核心概念
A novel transformer-based system that combines retrieval and classification models to achieve a balanced trade-off between time efficiency and accuracy in detecting duplicate bug reports.
摘要
The paper proposes a transformer-based framework for the task of Duplicate Bug Report Detection (DBRD) that integrates retrieval and classification models to strike a balance between efficiency and accuracy.
Key highlights:
- Introduces a cluster-based dataset partition mechanism to address the issue of data leakage in previous studies.

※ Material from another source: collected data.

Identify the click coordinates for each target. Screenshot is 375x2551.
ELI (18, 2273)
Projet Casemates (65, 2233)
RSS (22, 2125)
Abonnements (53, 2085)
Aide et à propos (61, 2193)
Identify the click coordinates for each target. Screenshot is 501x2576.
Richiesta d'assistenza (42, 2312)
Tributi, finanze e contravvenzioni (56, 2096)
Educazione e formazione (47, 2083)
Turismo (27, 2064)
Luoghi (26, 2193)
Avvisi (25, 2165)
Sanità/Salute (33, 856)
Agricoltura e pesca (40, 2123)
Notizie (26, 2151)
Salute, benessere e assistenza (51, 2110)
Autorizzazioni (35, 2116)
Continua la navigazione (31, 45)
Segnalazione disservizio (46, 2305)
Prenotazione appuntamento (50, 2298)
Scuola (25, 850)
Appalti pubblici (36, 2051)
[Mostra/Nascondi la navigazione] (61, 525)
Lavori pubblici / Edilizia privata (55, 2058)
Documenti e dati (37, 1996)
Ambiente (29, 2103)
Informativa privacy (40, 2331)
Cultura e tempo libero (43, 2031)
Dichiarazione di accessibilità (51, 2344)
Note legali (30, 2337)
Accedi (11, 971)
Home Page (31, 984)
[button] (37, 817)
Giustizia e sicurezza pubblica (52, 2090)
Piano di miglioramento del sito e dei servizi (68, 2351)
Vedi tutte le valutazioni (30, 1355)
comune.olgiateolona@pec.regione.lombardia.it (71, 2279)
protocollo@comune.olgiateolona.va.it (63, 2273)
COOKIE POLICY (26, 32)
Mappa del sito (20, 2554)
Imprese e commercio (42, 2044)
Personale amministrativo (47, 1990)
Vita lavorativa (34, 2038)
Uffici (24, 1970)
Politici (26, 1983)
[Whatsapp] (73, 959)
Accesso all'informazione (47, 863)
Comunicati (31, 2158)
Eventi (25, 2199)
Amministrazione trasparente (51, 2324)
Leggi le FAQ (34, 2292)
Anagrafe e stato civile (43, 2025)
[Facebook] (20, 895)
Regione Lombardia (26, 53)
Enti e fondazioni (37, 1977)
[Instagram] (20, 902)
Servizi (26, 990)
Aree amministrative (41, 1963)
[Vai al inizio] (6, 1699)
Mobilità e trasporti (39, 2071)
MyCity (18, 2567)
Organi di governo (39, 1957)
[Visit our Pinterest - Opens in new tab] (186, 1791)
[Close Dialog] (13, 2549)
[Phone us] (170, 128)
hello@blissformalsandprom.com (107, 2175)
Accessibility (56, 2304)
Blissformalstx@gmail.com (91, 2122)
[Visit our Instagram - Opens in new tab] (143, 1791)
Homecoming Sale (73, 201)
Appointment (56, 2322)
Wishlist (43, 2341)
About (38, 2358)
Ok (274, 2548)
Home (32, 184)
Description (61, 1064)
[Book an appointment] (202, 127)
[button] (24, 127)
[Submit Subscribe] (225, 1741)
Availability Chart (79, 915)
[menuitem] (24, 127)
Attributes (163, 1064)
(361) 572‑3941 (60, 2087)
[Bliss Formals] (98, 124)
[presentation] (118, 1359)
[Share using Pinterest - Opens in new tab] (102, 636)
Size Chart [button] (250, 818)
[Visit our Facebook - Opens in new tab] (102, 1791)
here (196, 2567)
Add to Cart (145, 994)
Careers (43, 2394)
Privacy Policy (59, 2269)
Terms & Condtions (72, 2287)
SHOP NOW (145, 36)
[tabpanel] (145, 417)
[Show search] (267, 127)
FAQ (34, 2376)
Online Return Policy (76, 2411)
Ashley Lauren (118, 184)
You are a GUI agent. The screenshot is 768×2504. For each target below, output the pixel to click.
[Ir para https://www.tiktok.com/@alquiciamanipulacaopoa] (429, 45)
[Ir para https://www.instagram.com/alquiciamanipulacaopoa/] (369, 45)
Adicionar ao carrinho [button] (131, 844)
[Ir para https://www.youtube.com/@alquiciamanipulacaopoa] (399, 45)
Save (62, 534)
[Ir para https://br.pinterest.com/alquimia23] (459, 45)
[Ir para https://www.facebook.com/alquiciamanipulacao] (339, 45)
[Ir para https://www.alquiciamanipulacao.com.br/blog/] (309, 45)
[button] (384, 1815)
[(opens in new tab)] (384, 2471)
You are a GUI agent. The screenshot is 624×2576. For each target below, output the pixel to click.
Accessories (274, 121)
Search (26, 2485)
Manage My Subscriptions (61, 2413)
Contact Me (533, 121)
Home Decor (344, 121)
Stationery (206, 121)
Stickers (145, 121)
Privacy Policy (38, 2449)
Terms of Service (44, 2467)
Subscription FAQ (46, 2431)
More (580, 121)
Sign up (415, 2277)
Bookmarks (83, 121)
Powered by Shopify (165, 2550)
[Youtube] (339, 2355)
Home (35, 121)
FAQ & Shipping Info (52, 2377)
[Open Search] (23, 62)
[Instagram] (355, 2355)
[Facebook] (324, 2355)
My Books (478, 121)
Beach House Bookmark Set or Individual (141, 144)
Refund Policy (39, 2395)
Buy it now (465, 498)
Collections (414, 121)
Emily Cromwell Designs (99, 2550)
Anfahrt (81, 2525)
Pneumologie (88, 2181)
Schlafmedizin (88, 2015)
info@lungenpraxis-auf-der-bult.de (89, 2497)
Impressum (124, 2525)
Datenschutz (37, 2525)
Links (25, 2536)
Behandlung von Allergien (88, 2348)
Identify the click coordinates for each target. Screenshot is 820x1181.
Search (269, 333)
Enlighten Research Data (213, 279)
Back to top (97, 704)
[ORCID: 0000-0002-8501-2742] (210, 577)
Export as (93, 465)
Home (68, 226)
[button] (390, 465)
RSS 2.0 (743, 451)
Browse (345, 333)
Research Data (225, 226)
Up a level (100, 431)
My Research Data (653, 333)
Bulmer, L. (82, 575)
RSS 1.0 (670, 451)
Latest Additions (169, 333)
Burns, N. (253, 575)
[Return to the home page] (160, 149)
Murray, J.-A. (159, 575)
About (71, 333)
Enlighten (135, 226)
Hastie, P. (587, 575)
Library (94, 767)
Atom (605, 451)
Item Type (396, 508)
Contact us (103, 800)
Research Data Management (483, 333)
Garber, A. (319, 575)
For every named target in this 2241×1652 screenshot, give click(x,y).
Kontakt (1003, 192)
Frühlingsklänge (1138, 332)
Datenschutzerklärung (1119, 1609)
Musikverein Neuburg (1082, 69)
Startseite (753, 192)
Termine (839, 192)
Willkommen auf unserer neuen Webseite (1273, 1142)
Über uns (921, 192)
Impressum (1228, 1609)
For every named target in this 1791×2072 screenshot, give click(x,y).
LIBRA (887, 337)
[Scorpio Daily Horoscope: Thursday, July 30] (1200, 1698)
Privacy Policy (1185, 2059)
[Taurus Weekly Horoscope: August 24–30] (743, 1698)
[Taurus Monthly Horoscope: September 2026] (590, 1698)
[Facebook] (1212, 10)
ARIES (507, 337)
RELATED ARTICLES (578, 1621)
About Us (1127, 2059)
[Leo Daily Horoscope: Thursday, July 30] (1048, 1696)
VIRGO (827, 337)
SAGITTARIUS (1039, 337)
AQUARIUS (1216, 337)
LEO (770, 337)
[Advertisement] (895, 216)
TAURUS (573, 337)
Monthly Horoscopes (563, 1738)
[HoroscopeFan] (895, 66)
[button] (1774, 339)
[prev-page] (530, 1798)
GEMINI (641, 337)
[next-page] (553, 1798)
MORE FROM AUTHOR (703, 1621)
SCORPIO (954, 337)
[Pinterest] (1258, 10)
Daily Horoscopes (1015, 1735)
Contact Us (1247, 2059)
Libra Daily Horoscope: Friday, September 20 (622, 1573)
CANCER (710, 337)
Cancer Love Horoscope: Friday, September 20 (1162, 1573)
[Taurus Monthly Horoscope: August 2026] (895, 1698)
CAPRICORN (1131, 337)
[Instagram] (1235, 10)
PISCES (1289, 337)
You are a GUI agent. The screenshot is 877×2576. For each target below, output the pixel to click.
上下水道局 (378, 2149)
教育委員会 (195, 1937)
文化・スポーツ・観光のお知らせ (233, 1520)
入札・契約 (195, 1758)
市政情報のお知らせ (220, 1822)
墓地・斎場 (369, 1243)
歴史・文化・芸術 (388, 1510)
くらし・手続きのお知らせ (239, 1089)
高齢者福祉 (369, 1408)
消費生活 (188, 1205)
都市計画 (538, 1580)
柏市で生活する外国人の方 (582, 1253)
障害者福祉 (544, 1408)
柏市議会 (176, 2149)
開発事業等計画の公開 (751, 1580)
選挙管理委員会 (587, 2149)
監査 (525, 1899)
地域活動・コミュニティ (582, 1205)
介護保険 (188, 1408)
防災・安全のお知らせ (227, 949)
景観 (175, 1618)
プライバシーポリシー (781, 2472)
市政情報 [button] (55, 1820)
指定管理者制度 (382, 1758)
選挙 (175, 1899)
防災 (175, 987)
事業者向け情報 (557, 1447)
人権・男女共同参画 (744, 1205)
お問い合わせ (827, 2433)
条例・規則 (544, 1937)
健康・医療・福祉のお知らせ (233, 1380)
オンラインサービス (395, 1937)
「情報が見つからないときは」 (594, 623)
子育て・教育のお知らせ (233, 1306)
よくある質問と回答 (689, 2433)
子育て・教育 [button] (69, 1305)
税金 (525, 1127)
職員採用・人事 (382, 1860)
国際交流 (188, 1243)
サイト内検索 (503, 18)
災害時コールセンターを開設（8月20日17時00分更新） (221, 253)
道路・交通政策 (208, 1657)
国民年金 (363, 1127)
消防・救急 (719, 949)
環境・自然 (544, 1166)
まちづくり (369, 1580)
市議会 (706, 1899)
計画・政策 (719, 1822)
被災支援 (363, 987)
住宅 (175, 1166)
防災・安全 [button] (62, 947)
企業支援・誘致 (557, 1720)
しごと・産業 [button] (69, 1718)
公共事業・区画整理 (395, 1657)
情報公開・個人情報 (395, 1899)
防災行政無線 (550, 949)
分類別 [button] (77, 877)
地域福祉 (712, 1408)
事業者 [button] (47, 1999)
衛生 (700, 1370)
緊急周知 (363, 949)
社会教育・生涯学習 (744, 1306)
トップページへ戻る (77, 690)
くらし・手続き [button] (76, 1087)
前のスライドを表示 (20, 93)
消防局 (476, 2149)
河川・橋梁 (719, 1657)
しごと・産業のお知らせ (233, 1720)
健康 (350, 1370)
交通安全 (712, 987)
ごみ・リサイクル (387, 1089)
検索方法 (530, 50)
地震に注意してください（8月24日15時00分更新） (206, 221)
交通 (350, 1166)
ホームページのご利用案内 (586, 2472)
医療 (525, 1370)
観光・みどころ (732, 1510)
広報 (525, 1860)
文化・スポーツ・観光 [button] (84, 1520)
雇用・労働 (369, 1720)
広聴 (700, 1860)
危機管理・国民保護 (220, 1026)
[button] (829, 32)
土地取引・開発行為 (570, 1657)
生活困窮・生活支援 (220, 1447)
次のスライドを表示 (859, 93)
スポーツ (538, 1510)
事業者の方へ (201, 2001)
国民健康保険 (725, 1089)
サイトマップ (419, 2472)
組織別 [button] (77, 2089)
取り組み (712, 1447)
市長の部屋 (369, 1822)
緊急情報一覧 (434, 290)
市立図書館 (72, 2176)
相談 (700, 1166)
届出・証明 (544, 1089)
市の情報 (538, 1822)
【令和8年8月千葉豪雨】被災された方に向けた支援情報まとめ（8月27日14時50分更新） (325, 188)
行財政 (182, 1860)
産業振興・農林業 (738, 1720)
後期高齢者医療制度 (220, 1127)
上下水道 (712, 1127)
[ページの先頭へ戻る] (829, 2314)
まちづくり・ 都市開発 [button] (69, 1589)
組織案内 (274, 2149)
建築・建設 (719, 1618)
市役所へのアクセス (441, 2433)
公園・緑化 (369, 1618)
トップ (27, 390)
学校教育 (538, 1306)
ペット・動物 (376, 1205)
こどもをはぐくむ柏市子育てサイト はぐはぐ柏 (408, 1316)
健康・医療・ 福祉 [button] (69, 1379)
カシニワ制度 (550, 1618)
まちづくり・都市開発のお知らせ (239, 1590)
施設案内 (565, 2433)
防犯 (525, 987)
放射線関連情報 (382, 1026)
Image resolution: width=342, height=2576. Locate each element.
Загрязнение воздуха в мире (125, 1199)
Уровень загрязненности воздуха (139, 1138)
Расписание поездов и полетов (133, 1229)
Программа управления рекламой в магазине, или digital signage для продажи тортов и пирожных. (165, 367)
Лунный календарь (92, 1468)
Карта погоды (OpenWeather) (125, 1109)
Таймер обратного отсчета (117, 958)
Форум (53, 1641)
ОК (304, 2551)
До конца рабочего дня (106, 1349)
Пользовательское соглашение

- Conducts a comprehensive comparison of transformer-based models (sentence BERT, BERT, ALBERT, RoBERTa) against baseline retrieval (GloVe, FastText) and classification (Bi-LSTM, DC-CNN) models.
- The transformer-based retrieval model (sentence BERT) outperforms baseline retrieval models, while the transformer-based classification models (RoBERTa, BERT, ALBERT) outperform baseline classification models.
- The proposed hybrid system leverages the strengths of both retrieval and classification, achieving comparable accuracy to the classification model while significantly outperforming it in time efficiency, and only slightly behind the retrieval model in time.
- Evaluates the system's performance in two real-world scenarios (One vs All and All vs All) and demonstrates its ability to balance the trade-off between speed and accuracy.
統計資料
The average recall@100 of the sentence BERT retrieval model is 96.98%, outperforming GloVe (86.08%) and FastText (83.04%).
The average F1 score of the RoBERTa classification model is 86.66%, outperforming Bi-LSTM (48.24%) and DC-CNN (76.60%).
In the One vs All scenario, the proposed hybrid system achieves a recall of 92% and precision of 85% when k=100, compared to the classification model's recall of 92% and precision of 75%.
In the All vs All scenario, the proposed hybrid system takes 1.2 seconds per bug on average, compared to 60 seconds for the classification model.
引述
"Our system makes a trade-off by sacrificing some running time in order to maintain robust performance in terms of recall, precision, and accuracy."
"Selecting the appropriate value for k requires careful consideration. While a smaller k value may improve the time efficiency, it may also lead to a degradation in model performance. On the other hand, choosing a larger k value may result in increased time consumption."